Il comune reagì rinnovando contro di essi la condanna politica e l'esclusione dal governo e dagli uffici pubblici, nel 1281, nel 1293 e nel 1311, dichiarandoli grandi e magnati, e perciò inabili agli squittini e alle imborsazioni. Uno dei di G., tuttavia, di nome Scolaio, figura tra coloro che Enrico VII condannò al bando per opposto motivo politico, essendo restato in Firenze per difendere la patria contro l'imperatore.
Bibl. - Fonti per la ricostruzione della genealogia dei di G. sono conservate in Archivio di Stato di Firenze, Carte Dei, XXIII 22; Carte dell'Ancisa, BB 100, 104; DD 310; HH 130, 455, 457, 540; II 755; LL 179, 639; MM 115, 151; Biblioteca manoscritti, 422, 82; e in Biblioteca Nazionale Centrale di Firenze, Carte Passerini, 219. Altri documenti relativi alla consorteria e ai membri di essa sono editi dal p.

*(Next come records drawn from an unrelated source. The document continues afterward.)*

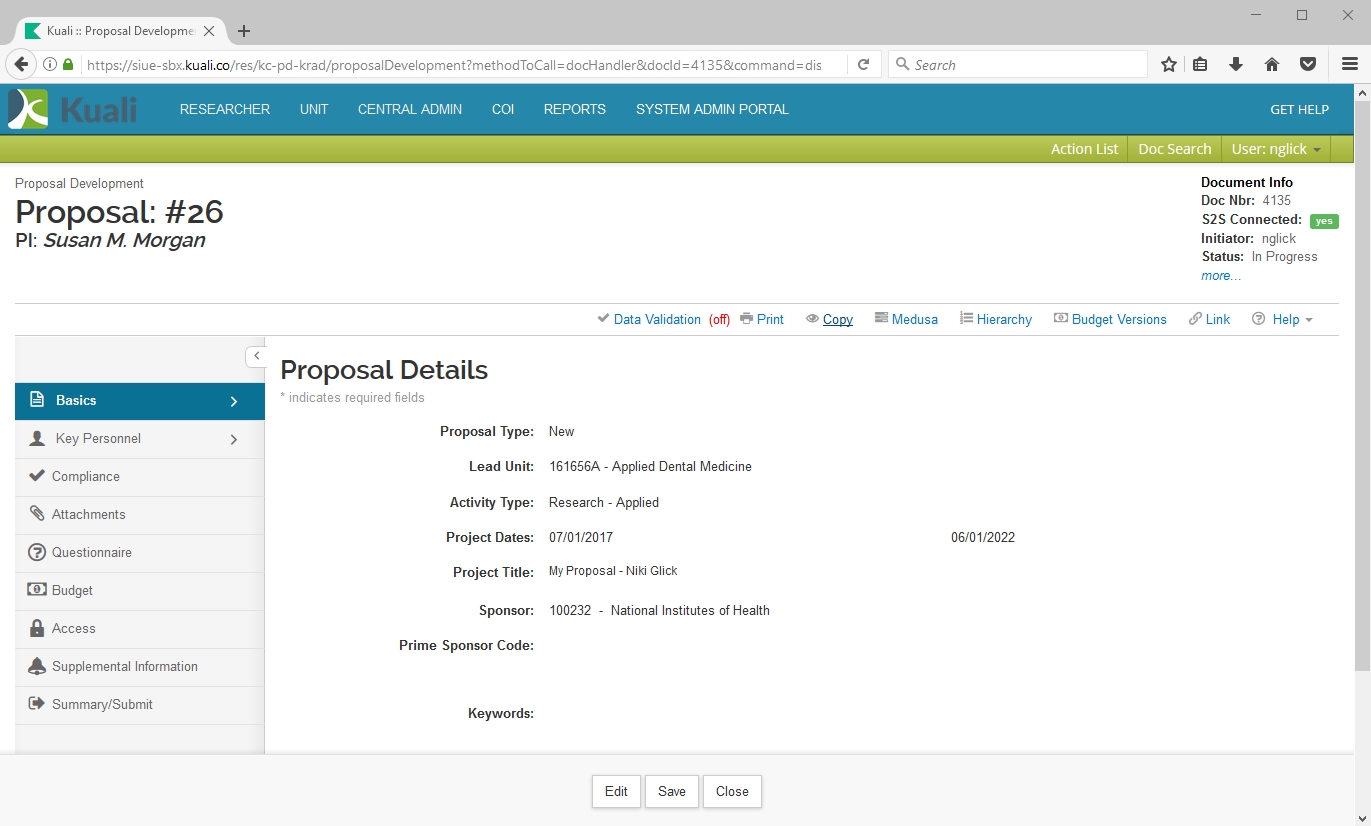The image size is (1371, 826).
Task: Expand the Help dropdown menu
Action: point(1285,319)
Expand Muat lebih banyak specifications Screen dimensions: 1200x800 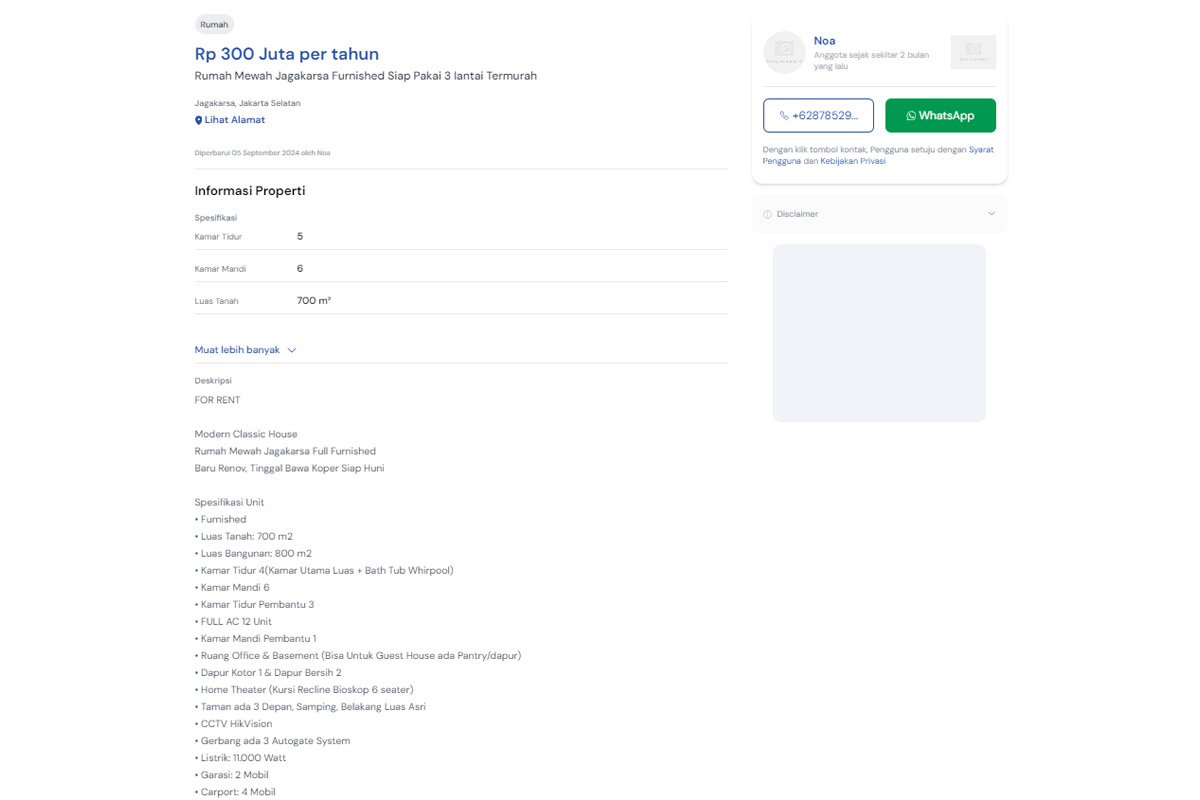click(x=238, y=350)
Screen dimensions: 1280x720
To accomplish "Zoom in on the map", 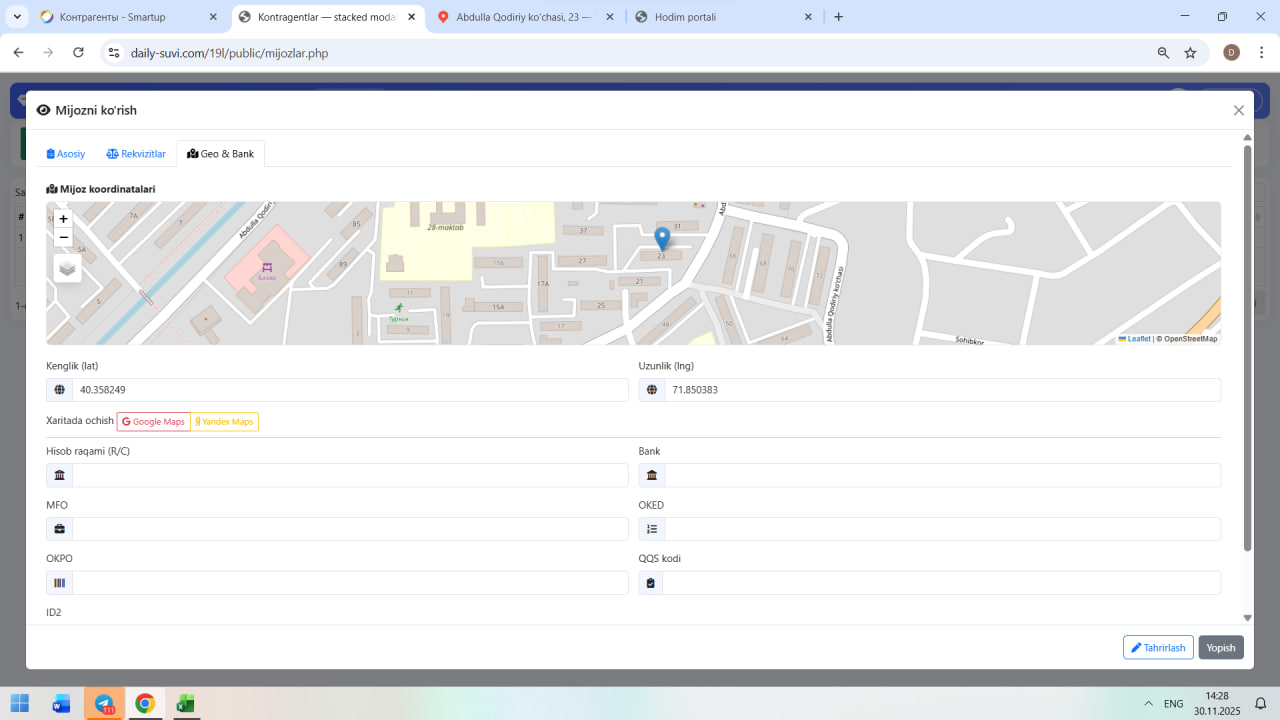I will (x=64, y=219).
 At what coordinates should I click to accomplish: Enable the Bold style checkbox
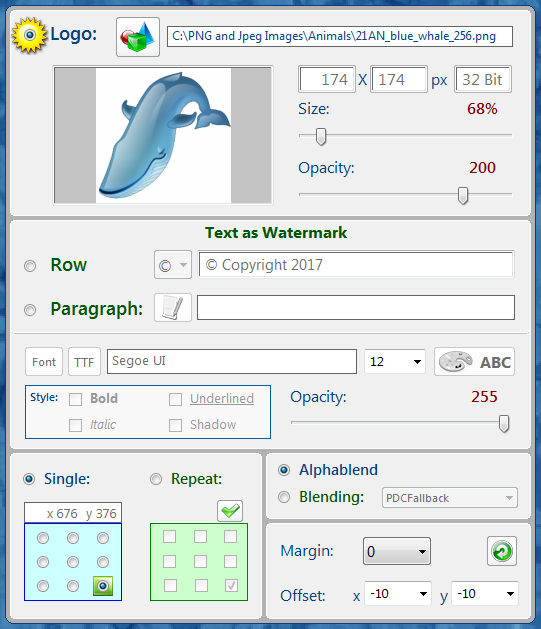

Ildefonso DI San Luigi, Delizie degli eruditi toscani, Firenze 1770 - 1789, ad indicem; dei di G. parlano nelle loro cronache il Malispini, LII, C; il Compagni, I 3, II 25, III 7; e Marchionne DI Coppo Stefani, XXXV, LXIII; le cui notizie sono riprese da S. Ammirato, Albero e istoria della famiglia dei conti Guidi, Firenze 1640, 57; V. BORGHINI, Discorsi, II, ibid. 1755², 103, 104; B. De' Rossi, Lettera a Flamminio Mannelli... delle famiglie e degli uomini di Firenze, ibid. 1585, 56; P. Mini, Difesa della città di Firenze e de' fiorentini..., Lione 1577, 298, 303, 310; M. Salvi, Delle historie di Pistoia e fazioni d'Italia..., II, Pistoia 1657, 46; dei di G. in relazione alla storia di Firenze parla ripetutamente Davidsohn, Storia, ad indicem; sulla famiglia cfr. G.G. Warren Lord Vernon, L'Inferno di D.A., II, Documenti, Londra 1862, 481; Scartazzini, Enciclopedia I, 871-872.